_RECORDS SUPPLIED_.
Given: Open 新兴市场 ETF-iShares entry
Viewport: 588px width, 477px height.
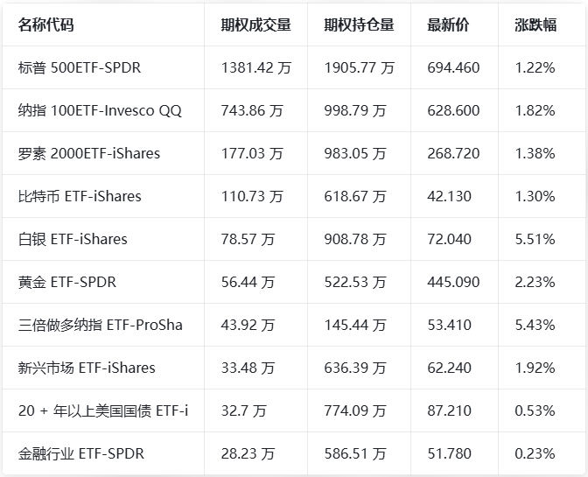Looking at the screenshot, I should coord(87,368).
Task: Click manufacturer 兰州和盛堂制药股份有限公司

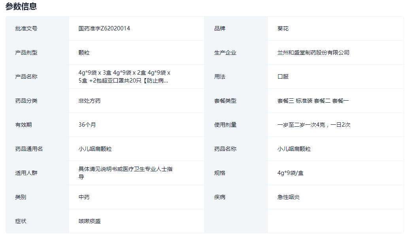Action: (313, 53)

_WHAT IS BEING ASKED_. Nothing but the pictures is to be left out; the rest of the listing should be copied exactly.

_RESULT_.
Given: Open 新兴市场 ETF-iShares entry
Viewport: 588px width, 477px height.
Looking at the screenshot, I should coord(87,368).
Task: Click manufacturer 兰州和盛堂制药股份有限公司

Action: (313, 53)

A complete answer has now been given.